Improving executive functioning skills can lead to positive life-changes for people living in poverty
Findings & Stats
Higher Graduation Rates
Low-income single mothers living in public housing and participating in CWU's deepest engagement programs for an average of three years graduate from community college at twice the rate and in half the time of the average community college students where they attend.
The rate of participants with jobs paying family-sustaining wages (averaging $45,000 to 50,000 annually) increased from 0 to 30%.
Increased Personal Savings
Participants' personal savings increased, on average, from $0 to $1,528 per person.
Among low-income homeless families living in transitional shelters and engaged in CWU’s lightest touch program services: the rates of engagement in work or school increased from 45 to 80% of participants.
Beginning to Save
More than 40% of participating low-income homeless families had personal savings of at least $150. Just one year before, 0% of families had hit this benchmark.
Statements & Quotations
Although some areas of the brain have age-related windows of opportunity, called critical periods, during which new neural networks can be built, but after which development becomes more difficult if not impossible, the prefrontal cortex remains responsive well into adulthood.
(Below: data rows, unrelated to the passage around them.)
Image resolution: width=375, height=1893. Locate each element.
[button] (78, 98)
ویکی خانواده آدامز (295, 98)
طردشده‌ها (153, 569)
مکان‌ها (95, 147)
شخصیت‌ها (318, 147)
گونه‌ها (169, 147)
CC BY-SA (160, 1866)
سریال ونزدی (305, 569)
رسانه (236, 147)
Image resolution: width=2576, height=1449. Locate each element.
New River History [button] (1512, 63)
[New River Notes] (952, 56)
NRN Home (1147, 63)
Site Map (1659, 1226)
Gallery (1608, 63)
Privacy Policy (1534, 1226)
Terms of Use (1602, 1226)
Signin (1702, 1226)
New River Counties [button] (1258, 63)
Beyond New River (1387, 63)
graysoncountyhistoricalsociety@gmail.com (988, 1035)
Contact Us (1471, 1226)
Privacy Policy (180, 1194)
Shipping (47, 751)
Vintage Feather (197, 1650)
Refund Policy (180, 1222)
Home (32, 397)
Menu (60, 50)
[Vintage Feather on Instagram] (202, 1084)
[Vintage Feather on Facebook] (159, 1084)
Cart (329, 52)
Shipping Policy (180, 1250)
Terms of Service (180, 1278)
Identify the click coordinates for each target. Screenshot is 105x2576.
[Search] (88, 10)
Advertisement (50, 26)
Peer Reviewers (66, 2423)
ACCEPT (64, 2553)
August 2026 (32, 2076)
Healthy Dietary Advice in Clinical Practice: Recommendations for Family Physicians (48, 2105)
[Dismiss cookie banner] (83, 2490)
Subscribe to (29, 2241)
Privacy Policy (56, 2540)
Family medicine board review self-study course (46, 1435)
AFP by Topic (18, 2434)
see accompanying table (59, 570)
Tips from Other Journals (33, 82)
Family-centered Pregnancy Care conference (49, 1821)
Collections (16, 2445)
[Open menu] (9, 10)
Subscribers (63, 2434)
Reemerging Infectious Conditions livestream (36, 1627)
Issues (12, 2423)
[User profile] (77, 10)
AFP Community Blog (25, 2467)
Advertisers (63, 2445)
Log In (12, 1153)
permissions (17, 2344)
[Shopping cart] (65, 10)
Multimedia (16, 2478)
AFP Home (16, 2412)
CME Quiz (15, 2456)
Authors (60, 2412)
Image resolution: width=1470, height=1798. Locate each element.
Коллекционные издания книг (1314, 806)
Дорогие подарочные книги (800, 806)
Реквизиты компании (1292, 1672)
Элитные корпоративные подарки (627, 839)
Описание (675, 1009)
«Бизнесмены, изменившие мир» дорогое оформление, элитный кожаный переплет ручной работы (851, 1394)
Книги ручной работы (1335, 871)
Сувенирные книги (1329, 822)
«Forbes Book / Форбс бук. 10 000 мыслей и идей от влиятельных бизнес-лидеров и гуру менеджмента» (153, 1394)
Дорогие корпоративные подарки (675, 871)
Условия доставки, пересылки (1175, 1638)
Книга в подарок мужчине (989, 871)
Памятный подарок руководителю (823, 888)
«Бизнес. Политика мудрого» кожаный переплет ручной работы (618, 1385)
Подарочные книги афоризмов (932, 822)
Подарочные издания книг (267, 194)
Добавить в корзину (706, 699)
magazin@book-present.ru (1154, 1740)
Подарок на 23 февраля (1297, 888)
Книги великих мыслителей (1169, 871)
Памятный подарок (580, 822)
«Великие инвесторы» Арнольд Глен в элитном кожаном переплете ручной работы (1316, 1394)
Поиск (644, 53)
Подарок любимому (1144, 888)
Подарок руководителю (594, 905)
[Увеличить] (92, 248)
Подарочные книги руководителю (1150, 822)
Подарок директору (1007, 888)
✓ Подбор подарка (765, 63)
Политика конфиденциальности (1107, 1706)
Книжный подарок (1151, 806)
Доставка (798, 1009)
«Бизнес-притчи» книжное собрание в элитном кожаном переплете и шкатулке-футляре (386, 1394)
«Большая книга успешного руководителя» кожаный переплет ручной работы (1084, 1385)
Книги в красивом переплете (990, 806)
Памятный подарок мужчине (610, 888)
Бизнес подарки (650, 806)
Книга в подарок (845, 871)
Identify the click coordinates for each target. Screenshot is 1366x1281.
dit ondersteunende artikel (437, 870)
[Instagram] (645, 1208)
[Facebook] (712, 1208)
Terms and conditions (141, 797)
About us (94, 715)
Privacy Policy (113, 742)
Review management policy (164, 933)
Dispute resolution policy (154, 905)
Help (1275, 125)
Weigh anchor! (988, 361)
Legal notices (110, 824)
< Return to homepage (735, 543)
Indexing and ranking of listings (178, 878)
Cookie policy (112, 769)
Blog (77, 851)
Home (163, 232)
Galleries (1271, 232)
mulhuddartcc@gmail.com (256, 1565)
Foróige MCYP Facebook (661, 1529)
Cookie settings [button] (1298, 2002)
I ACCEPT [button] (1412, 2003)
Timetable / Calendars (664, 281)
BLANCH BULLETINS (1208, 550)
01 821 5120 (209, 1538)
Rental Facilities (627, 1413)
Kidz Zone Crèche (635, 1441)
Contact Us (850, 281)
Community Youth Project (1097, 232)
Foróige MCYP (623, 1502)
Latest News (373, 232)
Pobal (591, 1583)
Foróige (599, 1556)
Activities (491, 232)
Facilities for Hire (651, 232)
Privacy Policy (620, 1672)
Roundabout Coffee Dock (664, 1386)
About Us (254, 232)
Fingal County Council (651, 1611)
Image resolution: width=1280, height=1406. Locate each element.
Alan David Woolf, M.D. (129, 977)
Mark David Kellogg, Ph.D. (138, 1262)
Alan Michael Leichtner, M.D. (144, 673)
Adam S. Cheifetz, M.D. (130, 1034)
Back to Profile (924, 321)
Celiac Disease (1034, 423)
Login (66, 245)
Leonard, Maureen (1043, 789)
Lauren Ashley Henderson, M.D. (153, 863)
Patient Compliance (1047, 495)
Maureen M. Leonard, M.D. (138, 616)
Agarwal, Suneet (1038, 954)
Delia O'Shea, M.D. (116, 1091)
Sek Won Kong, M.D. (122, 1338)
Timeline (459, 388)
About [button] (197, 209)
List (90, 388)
Its plasticity enables it to continue, even in adulthood, to grow and strengthen new neural pathways that can support EF skills.
Although still early in its deployment, Mobility Mentoring® is producing impressive client outcomes. Formerly extremely low-income, marginally-educated families have moved out of subsidized housing into their own homes, attained college degrees and family –sustaining careers, saved thousands of dollars, and increased their measurements of well-being.